> _EXTRACTED MATERIAL_
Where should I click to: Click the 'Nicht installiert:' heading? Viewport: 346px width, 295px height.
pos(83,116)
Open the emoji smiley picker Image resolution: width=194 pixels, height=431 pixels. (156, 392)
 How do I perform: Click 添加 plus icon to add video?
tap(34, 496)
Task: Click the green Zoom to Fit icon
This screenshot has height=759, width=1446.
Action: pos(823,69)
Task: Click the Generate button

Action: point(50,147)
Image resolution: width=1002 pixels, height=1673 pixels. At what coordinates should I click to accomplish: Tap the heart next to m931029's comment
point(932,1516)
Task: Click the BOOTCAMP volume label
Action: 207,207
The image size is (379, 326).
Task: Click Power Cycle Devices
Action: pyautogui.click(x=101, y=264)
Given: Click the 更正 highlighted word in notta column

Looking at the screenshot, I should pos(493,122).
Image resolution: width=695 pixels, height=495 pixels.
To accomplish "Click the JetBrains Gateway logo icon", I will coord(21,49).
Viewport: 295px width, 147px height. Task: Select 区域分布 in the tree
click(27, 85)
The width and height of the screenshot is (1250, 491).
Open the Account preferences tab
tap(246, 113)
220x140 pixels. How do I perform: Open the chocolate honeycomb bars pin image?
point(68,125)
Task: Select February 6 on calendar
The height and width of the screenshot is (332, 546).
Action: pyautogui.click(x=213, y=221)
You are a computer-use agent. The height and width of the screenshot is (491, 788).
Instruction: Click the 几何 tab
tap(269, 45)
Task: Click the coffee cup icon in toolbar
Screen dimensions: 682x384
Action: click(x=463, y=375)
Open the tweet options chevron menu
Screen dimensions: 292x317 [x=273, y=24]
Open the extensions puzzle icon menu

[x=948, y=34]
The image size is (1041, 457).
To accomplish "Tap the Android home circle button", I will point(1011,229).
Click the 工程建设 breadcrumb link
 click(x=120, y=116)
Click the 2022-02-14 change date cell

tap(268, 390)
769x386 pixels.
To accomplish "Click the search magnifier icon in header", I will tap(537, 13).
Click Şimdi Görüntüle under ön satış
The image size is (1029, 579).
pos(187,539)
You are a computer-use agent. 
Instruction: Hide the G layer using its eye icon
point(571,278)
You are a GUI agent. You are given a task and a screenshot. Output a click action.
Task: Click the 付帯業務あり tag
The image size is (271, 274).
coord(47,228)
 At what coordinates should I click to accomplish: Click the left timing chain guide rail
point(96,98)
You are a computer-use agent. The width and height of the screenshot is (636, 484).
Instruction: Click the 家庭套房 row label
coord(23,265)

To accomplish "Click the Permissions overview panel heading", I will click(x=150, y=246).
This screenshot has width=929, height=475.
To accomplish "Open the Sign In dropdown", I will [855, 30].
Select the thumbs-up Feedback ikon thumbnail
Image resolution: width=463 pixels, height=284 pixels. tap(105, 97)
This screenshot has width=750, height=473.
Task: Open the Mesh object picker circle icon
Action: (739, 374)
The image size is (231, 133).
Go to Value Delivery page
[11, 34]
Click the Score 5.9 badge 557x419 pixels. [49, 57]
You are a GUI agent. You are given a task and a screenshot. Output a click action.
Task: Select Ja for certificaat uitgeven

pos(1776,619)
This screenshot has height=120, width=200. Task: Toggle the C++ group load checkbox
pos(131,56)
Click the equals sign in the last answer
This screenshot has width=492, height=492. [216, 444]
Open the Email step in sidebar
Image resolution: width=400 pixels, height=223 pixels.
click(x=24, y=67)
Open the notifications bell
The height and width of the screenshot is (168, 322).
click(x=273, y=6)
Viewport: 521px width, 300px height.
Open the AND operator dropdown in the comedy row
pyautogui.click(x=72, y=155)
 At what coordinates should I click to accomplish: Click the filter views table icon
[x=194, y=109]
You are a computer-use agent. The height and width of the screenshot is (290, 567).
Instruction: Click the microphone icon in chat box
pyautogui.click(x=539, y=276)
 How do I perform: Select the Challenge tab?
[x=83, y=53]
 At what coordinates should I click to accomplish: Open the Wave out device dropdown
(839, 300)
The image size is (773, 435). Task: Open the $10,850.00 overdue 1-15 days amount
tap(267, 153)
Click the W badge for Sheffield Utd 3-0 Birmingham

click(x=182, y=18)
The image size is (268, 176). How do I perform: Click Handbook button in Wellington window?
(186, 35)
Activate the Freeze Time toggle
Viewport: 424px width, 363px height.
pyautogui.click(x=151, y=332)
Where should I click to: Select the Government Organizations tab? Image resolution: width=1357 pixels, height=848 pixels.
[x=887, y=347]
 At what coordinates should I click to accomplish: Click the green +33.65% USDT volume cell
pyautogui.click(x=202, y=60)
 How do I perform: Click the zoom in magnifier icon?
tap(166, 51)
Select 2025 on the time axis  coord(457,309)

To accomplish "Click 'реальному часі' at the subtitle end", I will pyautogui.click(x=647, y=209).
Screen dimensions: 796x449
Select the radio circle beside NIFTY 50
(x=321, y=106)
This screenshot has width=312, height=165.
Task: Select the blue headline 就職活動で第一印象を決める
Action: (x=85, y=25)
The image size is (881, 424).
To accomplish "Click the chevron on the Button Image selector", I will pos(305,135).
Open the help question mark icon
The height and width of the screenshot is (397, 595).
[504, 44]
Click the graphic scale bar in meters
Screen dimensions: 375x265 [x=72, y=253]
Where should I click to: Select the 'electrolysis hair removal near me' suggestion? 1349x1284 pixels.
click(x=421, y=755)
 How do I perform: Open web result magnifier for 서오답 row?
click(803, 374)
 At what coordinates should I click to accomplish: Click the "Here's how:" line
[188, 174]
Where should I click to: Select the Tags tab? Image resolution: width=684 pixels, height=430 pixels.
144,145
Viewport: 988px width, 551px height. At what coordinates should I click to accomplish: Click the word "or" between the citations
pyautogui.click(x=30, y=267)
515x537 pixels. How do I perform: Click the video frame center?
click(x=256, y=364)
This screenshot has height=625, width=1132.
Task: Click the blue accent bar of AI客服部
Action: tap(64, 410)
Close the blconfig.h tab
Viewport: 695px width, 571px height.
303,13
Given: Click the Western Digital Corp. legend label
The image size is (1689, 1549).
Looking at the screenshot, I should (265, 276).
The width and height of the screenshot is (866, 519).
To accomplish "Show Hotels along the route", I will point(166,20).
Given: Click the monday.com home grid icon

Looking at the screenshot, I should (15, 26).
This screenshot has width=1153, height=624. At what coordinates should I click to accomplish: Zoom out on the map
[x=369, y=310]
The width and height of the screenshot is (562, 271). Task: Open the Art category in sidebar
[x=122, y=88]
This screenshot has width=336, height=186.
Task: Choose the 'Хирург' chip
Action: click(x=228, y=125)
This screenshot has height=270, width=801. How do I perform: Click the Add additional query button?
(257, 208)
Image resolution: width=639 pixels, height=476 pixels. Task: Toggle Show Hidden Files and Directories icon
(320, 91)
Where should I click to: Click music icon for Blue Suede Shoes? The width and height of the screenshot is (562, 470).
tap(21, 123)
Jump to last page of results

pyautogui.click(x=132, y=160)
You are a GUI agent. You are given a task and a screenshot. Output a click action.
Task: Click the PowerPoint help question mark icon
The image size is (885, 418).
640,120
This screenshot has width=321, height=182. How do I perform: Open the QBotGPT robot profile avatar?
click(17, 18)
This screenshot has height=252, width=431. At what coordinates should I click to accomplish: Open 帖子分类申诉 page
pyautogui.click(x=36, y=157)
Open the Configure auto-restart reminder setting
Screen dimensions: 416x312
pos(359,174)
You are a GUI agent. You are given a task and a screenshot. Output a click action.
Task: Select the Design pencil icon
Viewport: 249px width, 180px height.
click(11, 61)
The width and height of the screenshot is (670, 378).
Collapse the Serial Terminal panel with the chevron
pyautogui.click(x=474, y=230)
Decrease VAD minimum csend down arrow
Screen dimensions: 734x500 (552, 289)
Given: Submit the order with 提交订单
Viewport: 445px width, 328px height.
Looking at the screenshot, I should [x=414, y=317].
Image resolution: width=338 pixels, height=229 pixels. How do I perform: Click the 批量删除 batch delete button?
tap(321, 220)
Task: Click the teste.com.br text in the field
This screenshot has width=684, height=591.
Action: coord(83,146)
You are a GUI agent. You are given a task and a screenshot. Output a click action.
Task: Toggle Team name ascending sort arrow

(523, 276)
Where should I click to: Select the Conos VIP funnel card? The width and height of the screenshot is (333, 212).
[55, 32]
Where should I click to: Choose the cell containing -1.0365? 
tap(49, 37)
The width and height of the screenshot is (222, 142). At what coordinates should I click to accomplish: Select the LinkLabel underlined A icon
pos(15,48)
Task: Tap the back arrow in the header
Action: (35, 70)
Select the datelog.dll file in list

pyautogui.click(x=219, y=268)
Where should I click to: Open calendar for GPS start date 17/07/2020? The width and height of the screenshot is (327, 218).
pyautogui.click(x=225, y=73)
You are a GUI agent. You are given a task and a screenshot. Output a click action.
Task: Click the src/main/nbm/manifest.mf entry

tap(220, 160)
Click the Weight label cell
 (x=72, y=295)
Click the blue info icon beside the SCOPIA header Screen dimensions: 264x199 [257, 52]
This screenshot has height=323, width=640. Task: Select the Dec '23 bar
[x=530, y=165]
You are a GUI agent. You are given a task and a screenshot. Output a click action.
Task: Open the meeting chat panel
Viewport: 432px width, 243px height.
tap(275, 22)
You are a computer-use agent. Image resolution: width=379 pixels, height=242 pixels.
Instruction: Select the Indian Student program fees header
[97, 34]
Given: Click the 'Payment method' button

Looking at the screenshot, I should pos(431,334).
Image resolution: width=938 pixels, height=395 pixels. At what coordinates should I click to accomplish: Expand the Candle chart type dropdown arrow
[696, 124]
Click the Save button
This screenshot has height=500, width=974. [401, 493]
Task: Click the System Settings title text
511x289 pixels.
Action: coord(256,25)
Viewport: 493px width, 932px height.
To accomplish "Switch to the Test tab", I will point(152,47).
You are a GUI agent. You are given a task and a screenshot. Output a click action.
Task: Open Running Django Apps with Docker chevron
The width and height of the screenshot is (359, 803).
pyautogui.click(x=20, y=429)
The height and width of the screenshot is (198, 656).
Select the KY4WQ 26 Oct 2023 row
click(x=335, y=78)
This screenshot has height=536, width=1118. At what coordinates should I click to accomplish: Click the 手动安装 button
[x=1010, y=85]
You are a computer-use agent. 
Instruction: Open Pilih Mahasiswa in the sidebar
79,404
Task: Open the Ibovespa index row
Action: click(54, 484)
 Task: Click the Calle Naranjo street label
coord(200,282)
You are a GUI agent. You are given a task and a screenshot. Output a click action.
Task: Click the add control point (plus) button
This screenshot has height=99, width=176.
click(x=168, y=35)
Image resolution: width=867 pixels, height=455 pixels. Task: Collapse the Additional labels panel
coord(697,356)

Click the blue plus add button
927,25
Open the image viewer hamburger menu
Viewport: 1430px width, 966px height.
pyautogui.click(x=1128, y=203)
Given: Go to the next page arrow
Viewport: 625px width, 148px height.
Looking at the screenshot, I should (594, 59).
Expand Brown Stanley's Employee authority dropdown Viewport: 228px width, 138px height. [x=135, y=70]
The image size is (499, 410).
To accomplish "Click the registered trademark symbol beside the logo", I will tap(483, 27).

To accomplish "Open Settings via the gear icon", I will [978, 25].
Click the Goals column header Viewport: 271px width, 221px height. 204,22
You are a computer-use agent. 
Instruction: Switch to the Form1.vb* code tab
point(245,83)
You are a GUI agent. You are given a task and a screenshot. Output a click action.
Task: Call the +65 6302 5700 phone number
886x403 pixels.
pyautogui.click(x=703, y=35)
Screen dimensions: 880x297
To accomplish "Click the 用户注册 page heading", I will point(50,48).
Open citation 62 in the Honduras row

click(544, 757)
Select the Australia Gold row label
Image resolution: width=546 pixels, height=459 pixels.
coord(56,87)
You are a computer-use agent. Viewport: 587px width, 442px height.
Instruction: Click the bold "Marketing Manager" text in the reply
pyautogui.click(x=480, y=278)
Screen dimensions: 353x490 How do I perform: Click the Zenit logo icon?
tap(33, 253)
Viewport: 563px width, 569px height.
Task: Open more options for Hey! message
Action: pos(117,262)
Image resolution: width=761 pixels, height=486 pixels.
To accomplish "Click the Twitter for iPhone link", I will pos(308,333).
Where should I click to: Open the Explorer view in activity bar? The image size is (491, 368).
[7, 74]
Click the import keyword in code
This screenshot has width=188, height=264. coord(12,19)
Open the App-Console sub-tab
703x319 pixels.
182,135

> _PROBLEM_
Repeat the material exactly. Begin with its first line and end with the line that has "Task: Click the green Zoom to Fit icon".

> _FINISHED EXERCISE_
Where should I click to: Click the 'Nicht installiert:' heading? Viewport: 346px width, 295px height.
pos(83,116)
Open the emoji smiley picker Image resolution: width=194 pixels, height=431 pixels. (156, 392)
 How do I perform: Click 添加 plus icon to add video?
tap(34, 496)
Task: Click the green Zoom to Fit icon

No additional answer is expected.